自然の豊かさを未来につなぐ環境保全活動と、生物多様性保全に向けた事業を進めます

地球の気候や土壌、そこに生きる生態系を損ねることなく、かけがえのない自然を将来世代に残していくため、生協は環境保全活動と事業の両面においてネイチャーポジティブに向けた取り組みを進め、自然共生社会の実現を目指します。
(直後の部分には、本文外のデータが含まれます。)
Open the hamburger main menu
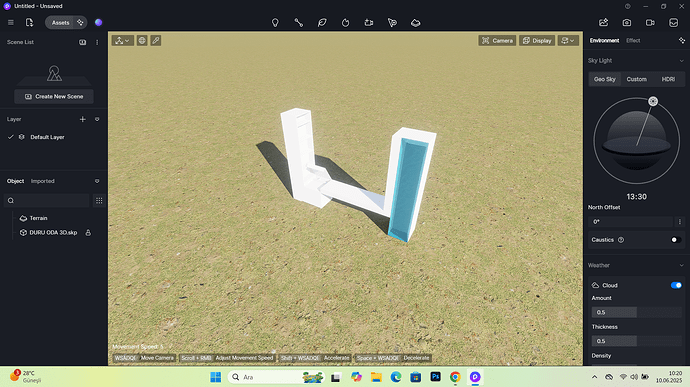 11,22
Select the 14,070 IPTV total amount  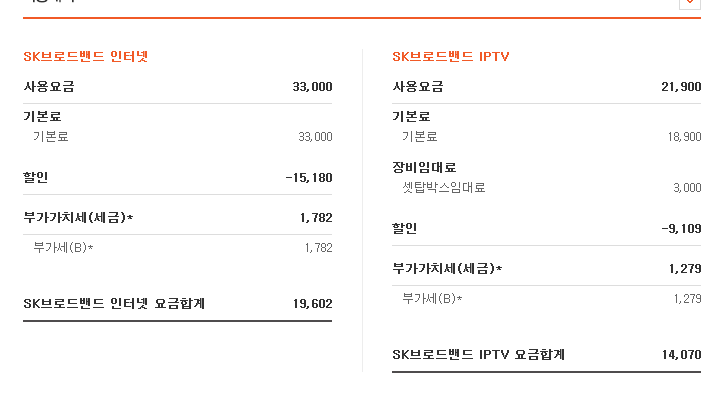tap(681, 354)
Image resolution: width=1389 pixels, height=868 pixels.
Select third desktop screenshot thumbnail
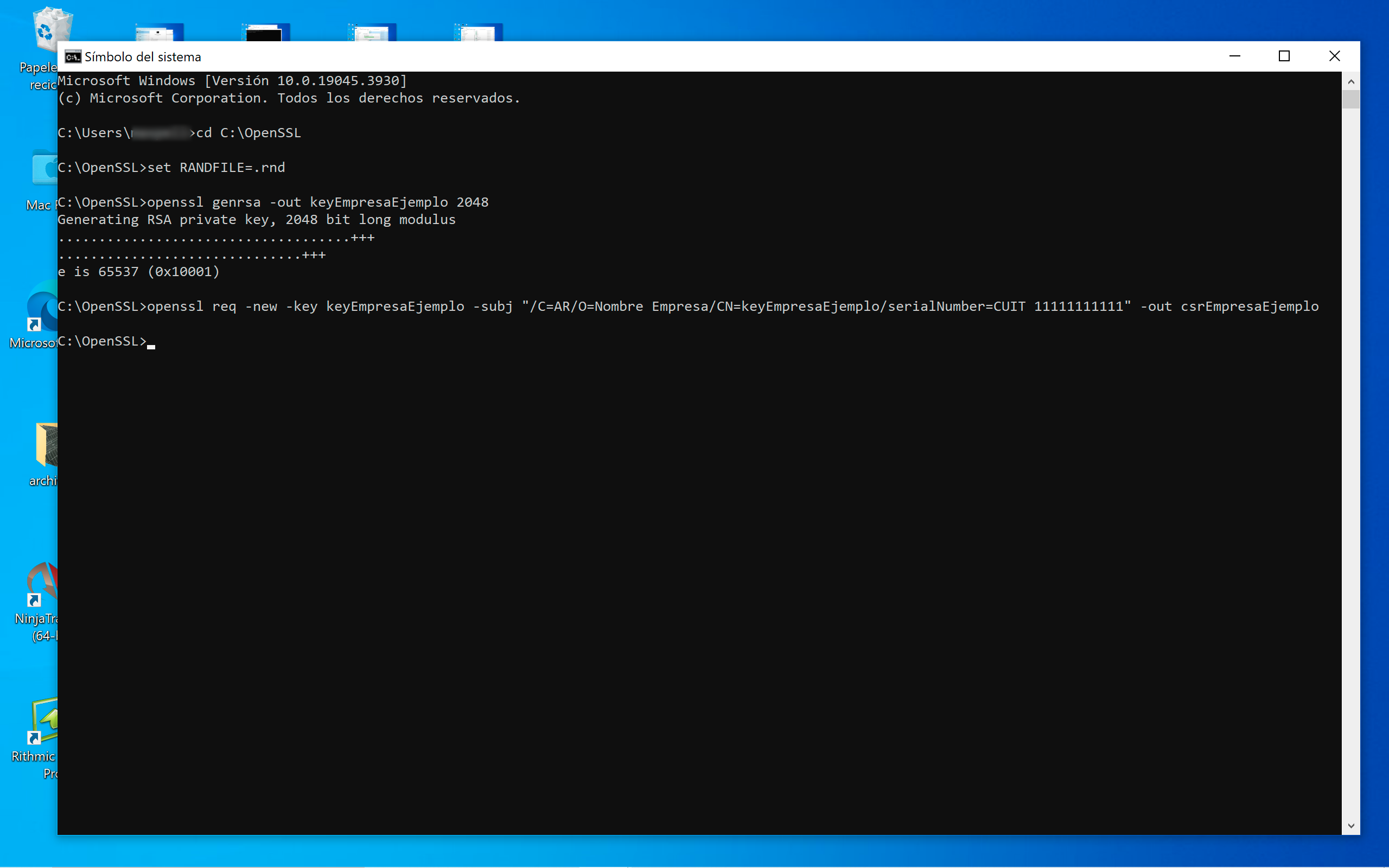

日本生協連のコープ商品では、2021年度に「責任ある調達基本方針」と水産物やパーム油等に関する「コープ商品の2030年目標」を策定しました。会員生協では、2024年度までに「責任ある調達(CSR調達)」方針を策定・公表した生協が23生協あり、うち19生協は取引先や組合員、NGOなど必要なステークホルダーに説明・対話を行っています。また、13生協が調達目標を設定しています。
組合員との環境保全活動では21の生協が植樹活動を展開しており、のべ植樹本数が10万本を超える生協もあります。また、24の生協が地域の環境保全等に寄与することを目的に環境基金を設置しています。SDGsやエシカル消費、生き物調査等をテーマにしたイベントや学習会が60生協で実施されました。